The data →
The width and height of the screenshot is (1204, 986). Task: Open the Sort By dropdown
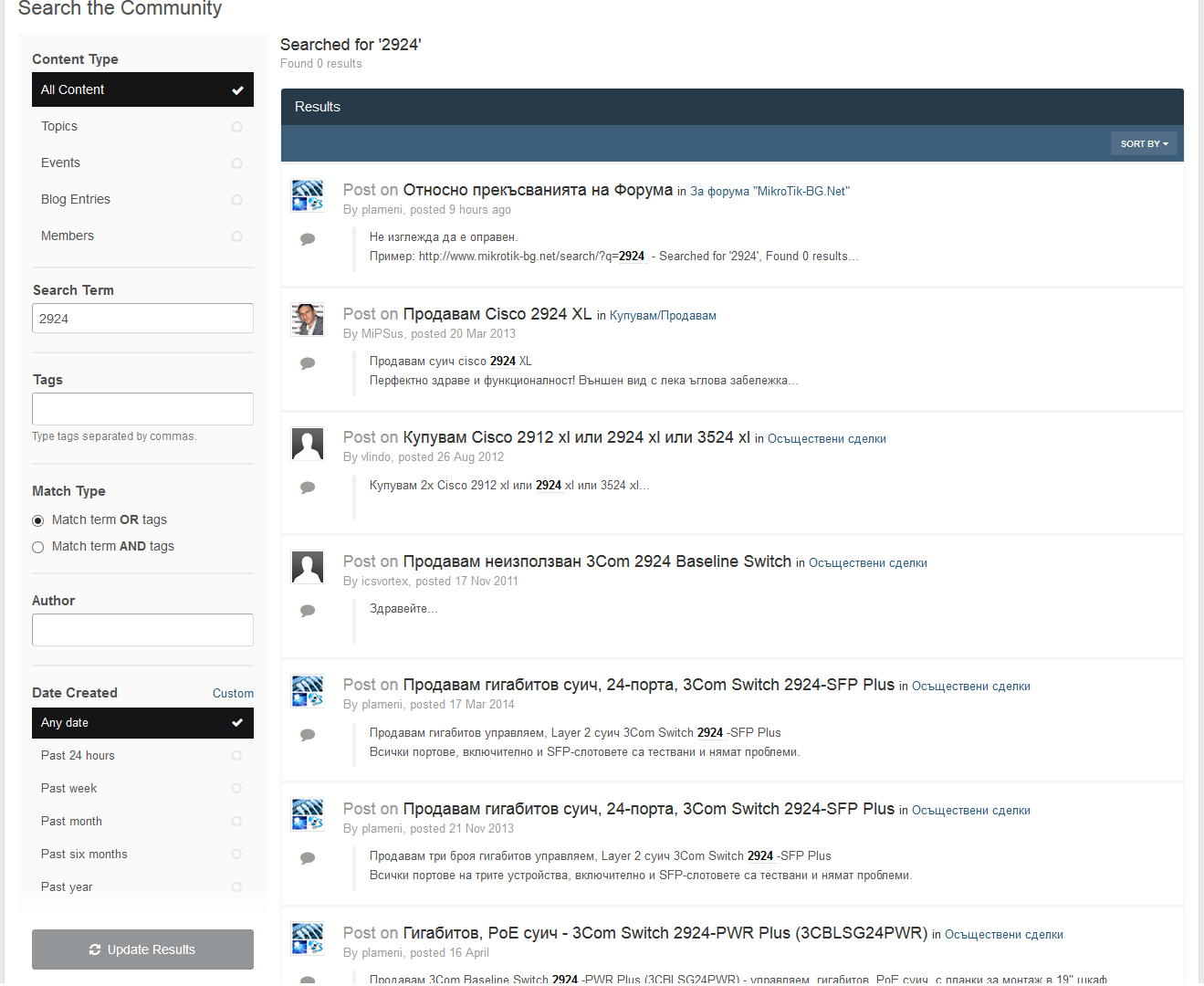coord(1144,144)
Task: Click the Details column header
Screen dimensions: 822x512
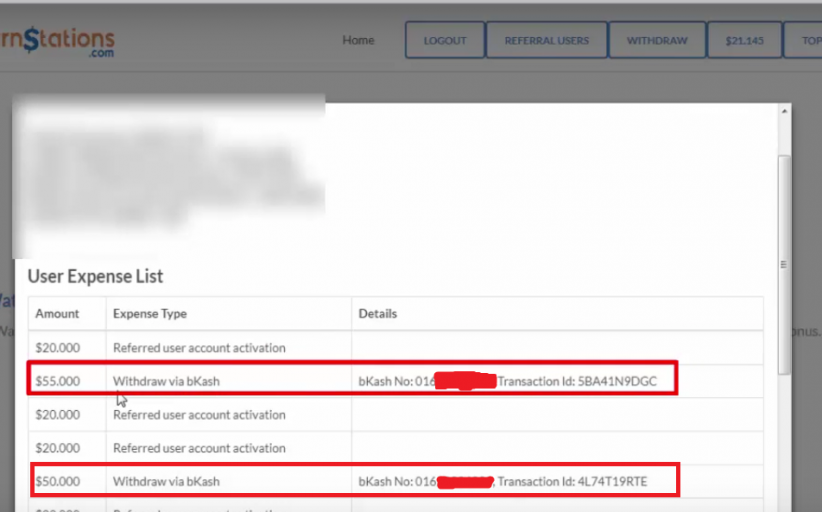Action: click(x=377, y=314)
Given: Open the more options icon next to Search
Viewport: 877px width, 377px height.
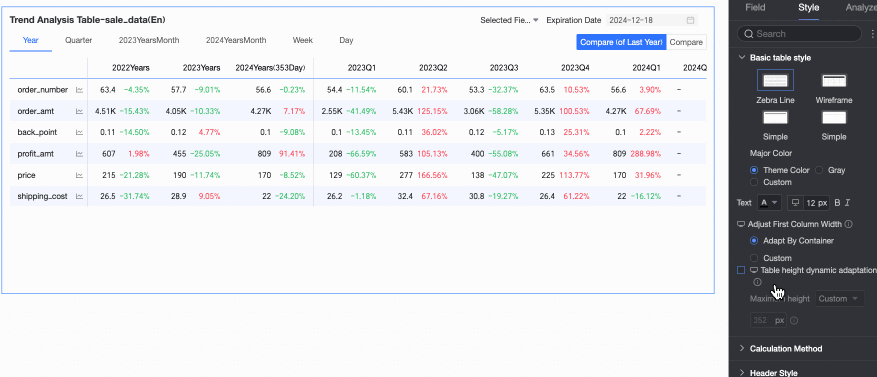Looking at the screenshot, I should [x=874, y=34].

Task goal →
Print every entry exactly. Pictures are not part of the copy.

Answer box →
The width and height of the screenshot is (1204, 986). Task: Open the Sort By dropdown
coord(1144,144)
Task: Click the Details column header
Screen dimensions: 822x512
Action: click(x=377, y=314)
Given: Open the more options icon next to Search
Viewport: 877px width, 377px height.
Looking at the screenshot, I should [x=874, y=34].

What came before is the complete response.